Journalists should read, understand the data protection Act – Mulonga

BLOGGERS of Zambia chief executive officer Richard Mulonga says journalists and civil society organisations should monitor the implementation of the data protection Act.

During an online training, Mulonga said journalists should read and understand the data protection Act.

“In Zambia sometimes, implementation or enforcement of these laws is done at the convenience of the police or the government because for example someone who is critical has challenged them so they look for a law and then descend on them,” he said.

Mulonga said journalists should monitor the implementation of the law to check for excesses and abuses.

And legal officer at the Collaboration on International ICT Policy in East and Southern Africa, Edrine Wanyama said there were positives and negatives that emerge from the data protection Act.

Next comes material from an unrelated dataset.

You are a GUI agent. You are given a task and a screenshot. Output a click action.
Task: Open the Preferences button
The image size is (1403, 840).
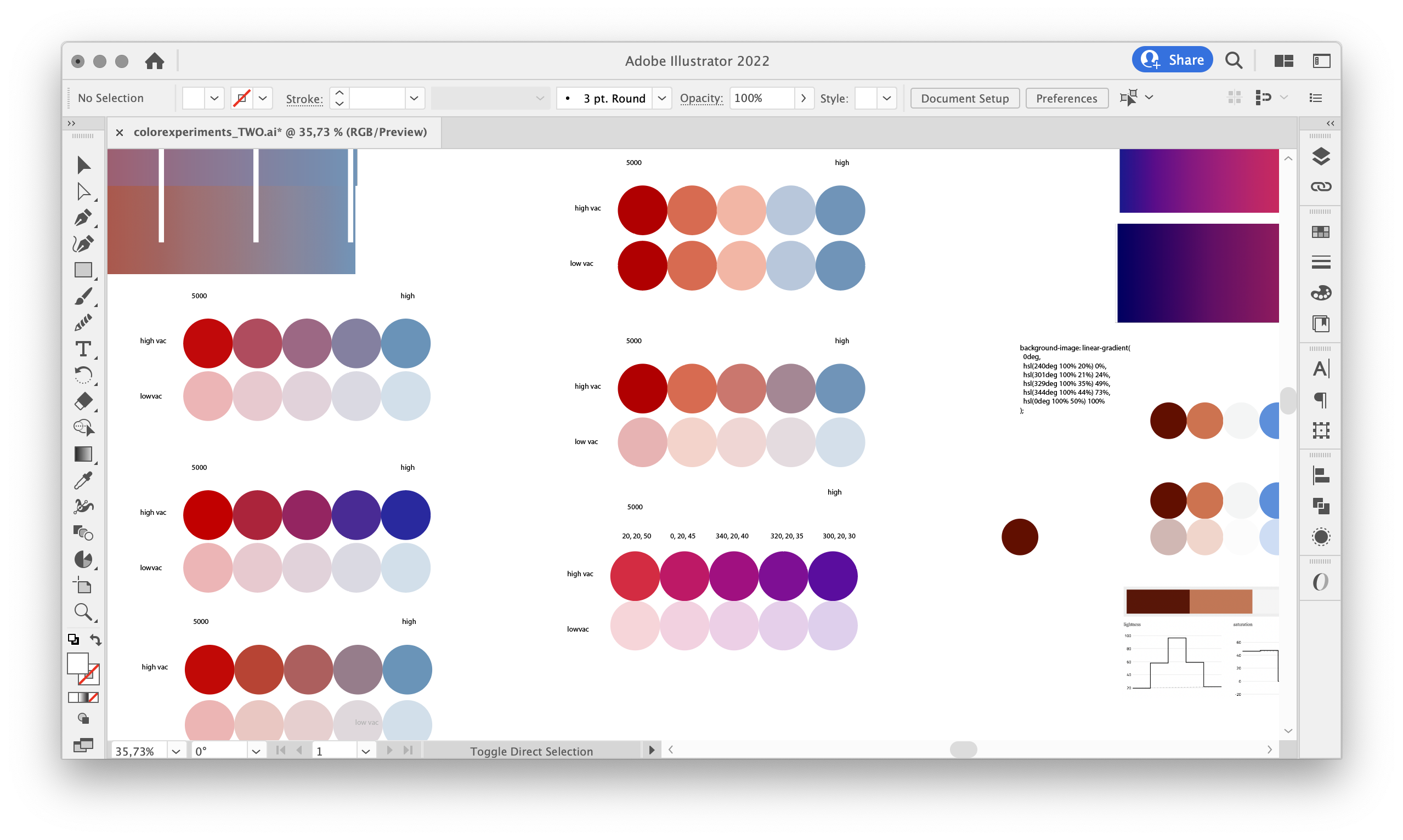[x=1066, y=98]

Wanyama said the enactment of the data protection Act was good because it is a sign of the government’s commitment to data protection.

“From the Act we have some positives that emerge as well as negatives that emerge from that particular law. The positive is that all the laws of Zambia are based on the principles and rules related to data processing. This is quite good, it reflects the acceptable standards of data protection and privacy,” he said.

Wanyama said as regards to processing of personal data, the law was specific that when data controllers are doing data processing, they should ensure that the processing does not override the interest or fundamental freedoms of the data subject.

“In other ways, if the data controller or processor is processing your data, they should weigh and look at your fundamental freedoms. If processing will interfere with your fundamental rights and freedoms then it should not go ahead,” he said.

Wanyama said the data protection Act puts in place checks and balances.

He said the Act also exempts journalistic work from works that were prohibited from access especially when it comes to publications of information that relates to the privacy of the individual.

According to CIPESA’s analysis of Zambia’s cyber security the law, while cyber security is critical in the highly evolving technological era, it is important that a rights-based approach is employed in the development of policies and laws to ensure the adopted laws and policies do not wantonly limit individual rights and freedoms.

CIPESA stated that the cyber security and cybercrimes Act, in its current state offers some solutions to emerging challenges in the digital space but has wide negative impacts on the protection, promotion and enjoyment of digital rights and freedoms.

The online training attracted journalists from all the 10 provinces.